— WRITTEN INSTRUCTION —
Swap "cactus" for "thorn" everywhere in the data below and reproduce every line with nothing else changed.
:: DATA TO USE
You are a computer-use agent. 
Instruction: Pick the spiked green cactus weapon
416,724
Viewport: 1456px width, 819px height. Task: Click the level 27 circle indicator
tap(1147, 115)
::::
— FULL OUTPUT —
You are a computer-use agent. 
Instruction: Pick the spiked green thorn weapon
416,724
Viewport: 1456px width, 819px height. Task: Click the level 27 circle indicator
tap(1147, 115)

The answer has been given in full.